Excerpted passage —
It was the summer before my senior year in high school when my best friend’s dad nearly killed my car.
I was one of the few kids who drove an old car to school in the mid-1990’s and stood out like a sore thumb among the new ’94 Mustang GT’s, Civics, 3-series BMWs, and indistinguishable imports. My Corvette-white split-bumper ’71 Camaro was big, noisy and brash, but was mainly all talk given its anti-smog equipment-laden 350, non-functioning air conditioning, spongy power brakes and limp 3.23 rear gears spinning a secondhand posi-traction my brother bought me the previous Christmas.
That particular night, I was complaining to my pal that my Camaro was idling rough and coughing and wheezing more than usual. Hearing my whining, his father jumped out of his chair and demanded the keys. “I’ll tune her up. It can’t be too tough,” he boasted. He wheeled the Chevrolet up into his driveway, hoisted open the garage door and yanked the air cleaner off.
With the low-compression small block loping on its lazy hydraulic cam, my buddy’s father leaned over the carburetor, expecting to find a troublesome gremlin camping out below the butterflies of the QuadraJet. I watched as he fiddled with the idler screws, twisted on the distributor cap advancing and retarding the timing dumbly, and generally attempted to look like he knew what he was doing.
It was as he hovered over the open venturies that something – to this day I’m still not sure what – fell into my carburetor. Oblivious to what damage a loose metallic object can do to the internals of an engine, he deftly revved the engine. The mouse motor erupted in a cacophony of pings, tinks, and rattling. I scrambled around to the cabin and killed the engine.

While not the actual engine compartment of my '73 Camaro, this is exactly what kind of tangled mess I had to work with.
“What the hell was that?” I screamed. Obviously embarrassed, he shrugged silently. “You better get this thing home. I’ll follow you to make sure you don’t get stranded,” was all he could reply.

Aim of the exercise —
Say whether each statement agrees with the Camaro story, answering yes or no and quoting the words of the story that decide it. 1. The friend's father offered to tune up the car himself. 2. The Camaro's air conditioning worked. 3. The narrator eventually found out what fell into the carburetor.

Stored rows —
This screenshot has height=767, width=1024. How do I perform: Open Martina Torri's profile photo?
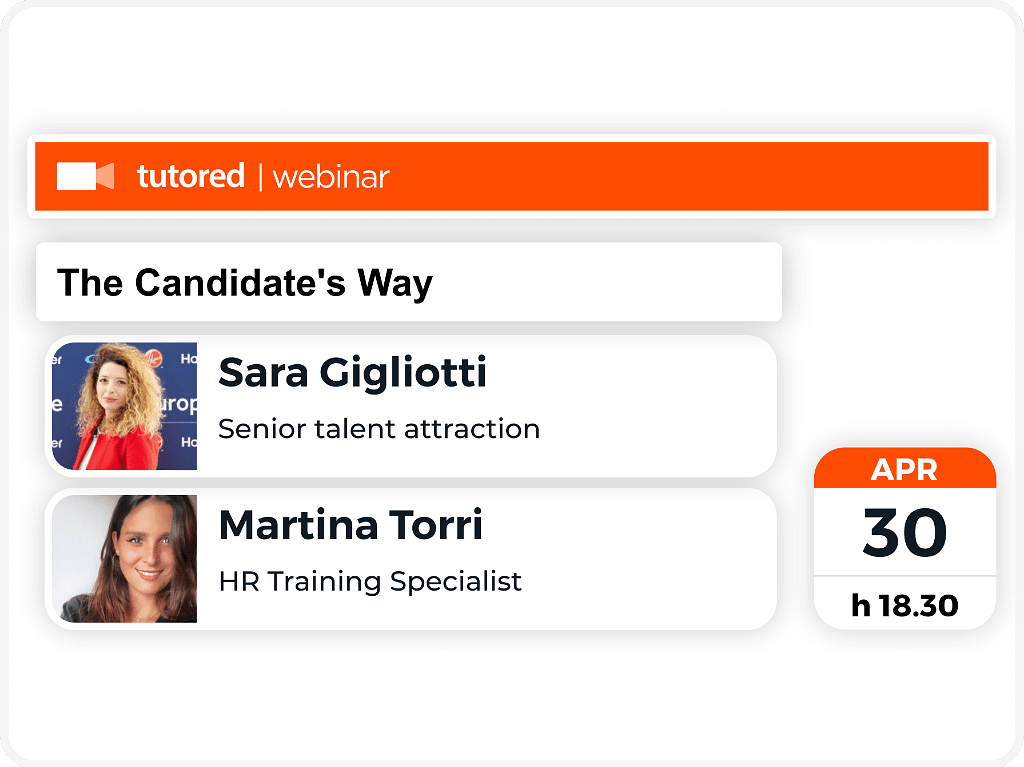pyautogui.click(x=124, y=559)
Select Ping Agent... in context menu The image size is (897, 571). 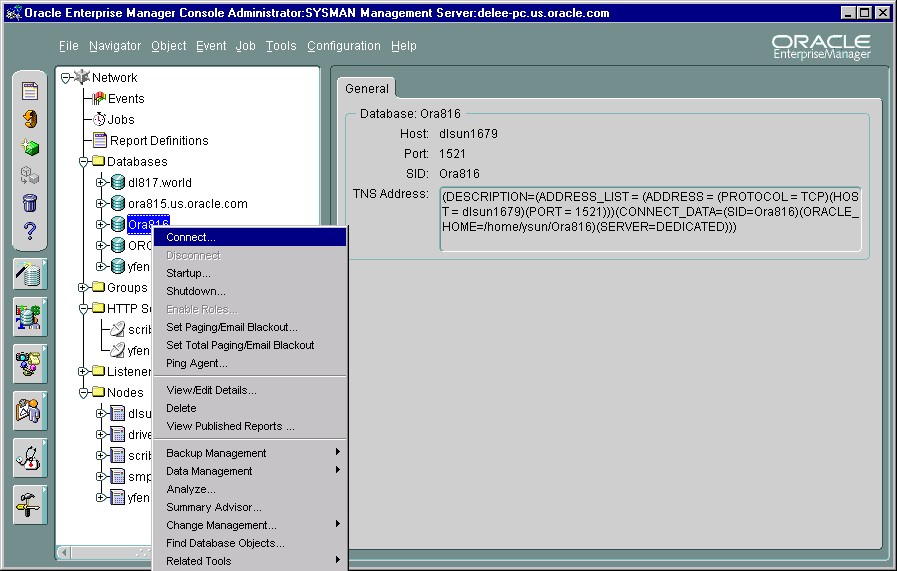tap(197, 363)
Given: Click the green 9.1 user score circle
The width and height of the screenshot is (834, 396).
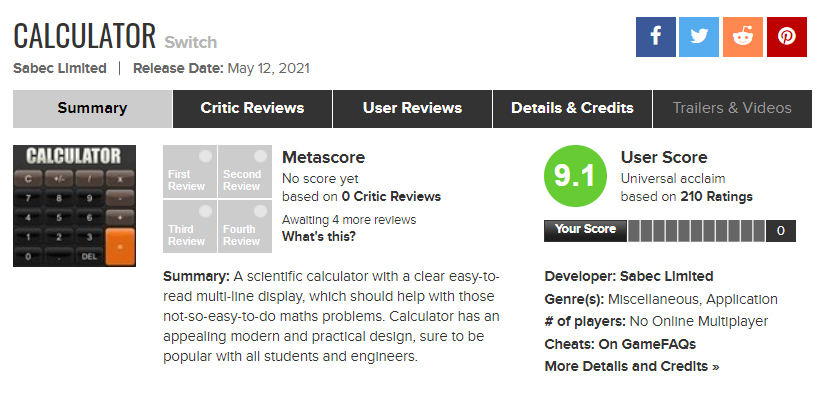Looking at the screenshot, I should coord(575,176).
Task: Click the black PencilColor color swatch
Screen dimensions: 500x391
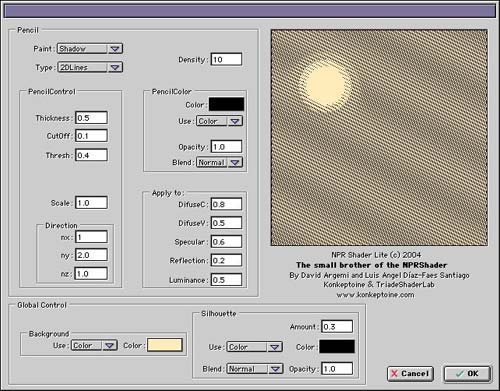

Output for this task —
1. Yes: "I’ll tune her up."
2. No: "non-functioning air conditioning"
3. No: "to this day I’m still not sure what"